Dear university students: While it’s tempting to buy the hot new MacBook Air, doing so would mean a huge loss of flexibility. You simply don’t need to pay hundreds of dollars more for a laptop that’s less versatile. An iPad Pro with a Magic Keyboard and Pencil fits your needs much better, especially now that it has the very same M2 chip inside.
And beyond the versatility, the whole iPad lineup can do just about everything you can expect a Mac to do every day.
To be clear, there are exceptions to this — some students really do need a Mac. But odds are you’re not one of them.
Do college students need laptops?

Photo: Ed Hardy/Cult of Mac
A MacBook Air is a laptop that is always a laptop and is never anything else.
An iPad is a tablet. Add the Magic Keyboard, and becomes a laptop with a keyboard and trackpad. You can even plug it into a display and pair a Magic Mouse for a full desktop experience.
But the best part is that you can tear the iPad off the Magic Keyboard, lay it flat on a desk or in your lap, and handwrite notes with the Apple Pencil. The handwriting recognition is uncanny. Your notes will be converted into text that’s searchable and digital. You can easily fit add diagrams or pictures inline.
An iPad proves better for taking notes

Photo: Apple
In college, I tried both the traditional and digital methods for taking notes. With my paper notes, I would lose information all the time and had to flip through pages and pages to find anything. Once I wrote something down, I couldn’t easily add something to the middle or rearrange it. Typing notes on my MacBook Pro, I was limited by my keyboard. I couldn’t easily draw or add pictures.
I wish the iPad and Apple Pencil had been around. I even briefly tried an Apple Newton; that’s how desperate I was.
An iPad is a truly modular computer that can adapt to everything you need it to do, in all of the many varied places you will soon discover you need to take your computer. There’s the desk in your dorm, sure, but you’ll also sit it on your lap in your bed, clumsily prop it on those tiny little fold-out trays in a lecture hall, and try fitting it on a crowded dining hall table.
Another plus for the iPad is that you have a cellular option. You don’t need to worry about dodgy campus Wi-Fi or tethering to your phone — an iPad with its own permanent connection to the internet wherever you may find yourself is truly freeing.
You don’t need a Mac

Photo: Ed Hardy/Cult of Mac
Yes, the iPad can almost certainly do everything a college student needs a Mac to do.
Safari on the iPad works virtually the same as Safari on the Mac.
Your tuition probably comes with a Microsoft Office subscription, which you can use to activate the Office apps on your iPad.
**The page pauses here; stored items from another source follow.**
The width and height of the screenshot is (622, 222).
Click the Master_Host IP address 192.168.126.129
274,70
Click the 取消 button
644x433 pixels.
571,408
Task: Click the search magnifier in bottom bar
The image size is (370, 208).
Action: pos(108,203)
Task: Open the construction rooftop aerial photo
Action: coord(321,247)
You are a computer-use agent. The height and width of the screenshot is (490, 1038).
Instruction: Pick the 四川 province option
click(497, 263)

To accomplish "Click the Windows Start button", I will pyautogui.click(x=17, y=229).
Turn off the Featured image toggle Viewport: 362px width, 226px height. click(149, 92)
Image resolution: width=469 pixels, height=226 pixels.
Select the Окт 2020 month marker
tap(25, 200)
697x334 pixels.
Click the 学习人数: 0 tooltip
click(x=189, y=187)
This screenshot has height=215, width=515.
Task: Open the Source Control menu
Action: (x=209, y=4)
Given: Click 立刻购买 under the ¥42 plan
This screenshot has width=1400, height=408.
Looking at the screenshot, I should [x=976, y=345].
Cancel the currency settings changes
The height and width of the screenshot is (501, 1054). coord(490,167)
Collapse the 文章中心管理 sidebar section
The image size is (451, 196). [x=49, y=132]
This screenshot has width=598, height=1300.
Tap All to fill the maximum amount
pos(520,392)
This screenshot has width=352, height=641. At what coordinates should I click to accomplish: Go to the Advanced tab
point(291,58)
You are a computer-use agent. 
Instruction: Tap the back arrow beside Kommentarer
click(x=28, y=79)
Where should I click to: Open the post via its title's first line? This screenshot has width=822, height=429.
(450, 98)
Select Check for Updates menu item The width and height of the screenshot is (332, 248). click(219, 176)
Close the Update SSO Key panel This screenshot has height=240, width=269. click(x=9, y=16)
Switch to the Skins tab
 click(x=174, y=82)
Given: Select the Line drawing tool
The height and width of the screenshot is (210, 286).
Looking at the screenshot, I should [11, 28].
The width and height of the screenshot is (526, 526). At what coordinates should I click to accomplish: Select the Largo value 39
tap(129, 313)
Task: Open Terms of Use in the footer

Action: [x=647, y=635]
Which, by the way, are fully compatible with Office everywhere else.
The only substantial thing a Mac can do that an iPad can’t is code, but even that’s not entirely true. If you’re in a school of engineering or science, where you’re most likely to encounter this sort of barrier, you probably also have access to some kind of remote desktop service. Using your iPad as a laptop with its keyboard and trackpad, you can remote in to a computer with all the extra software you need.
You might not want the complexity of a Mac

Photo: Apple
I apologize to everyone in their 30s for what I am about to do to you.
College-age students were born in 2005. They were probably 7 or 8 when someone in their household got an iPad. There was likely a Mac or PC in the house, but they consider their primary device to be their phone and/or iPad.
While Mac people don’t consider anything without an open file system or freeform multiwindowing to be a “real computer,” a substantial number of otherwise computer-fluent adults either don’t understand file systems or don’t care about freeform multiwindowing.
Both of which, actually, the iPad has. Apple’s Files app is incredibly useful as a tablet-first file browser. And Stage Manager is the iPad’s take on desktop-esque window management.
Pricing
So, what about pricing? The base MacBook Air starts at $999, with a moderately optioned-out 15-inch M2 model offered for $1,699. Let’s compare a few configurations of iPad.
- If you want to save money, you can buy the 10th-generation iPad with a Magic Keyboard Folio and Pencil for $797 total.
- If you have a little more to spend, take the more powerful iPad Air with the nicer Magic Keyboard and Pencil 2 for $1,027. The Magic Keyboard and Pencil 2 are far superior accessories, and this iPad can use Stage Manager for plugging into an external display.
- If you want the ultimate iPad setup, the 12.9-inch iPad Pro with the Magic Keyboard and Pencil 2 can be had for $1,528. This iPad has the same chip inside the MacBook Air, plus a laptop-size screen, a laptop-size 512GB of storage and Face ID.
That’s not to mention Apple’s Education Store, which offers additional discounts on all these products.
So, you can save money and get a more practical computer for classes, lectures, studying and relaxing. One that’s easier to use and easier to carry than a MacBook. The iPad is a tablet when you need a tablet and a laptop when you need a laptop.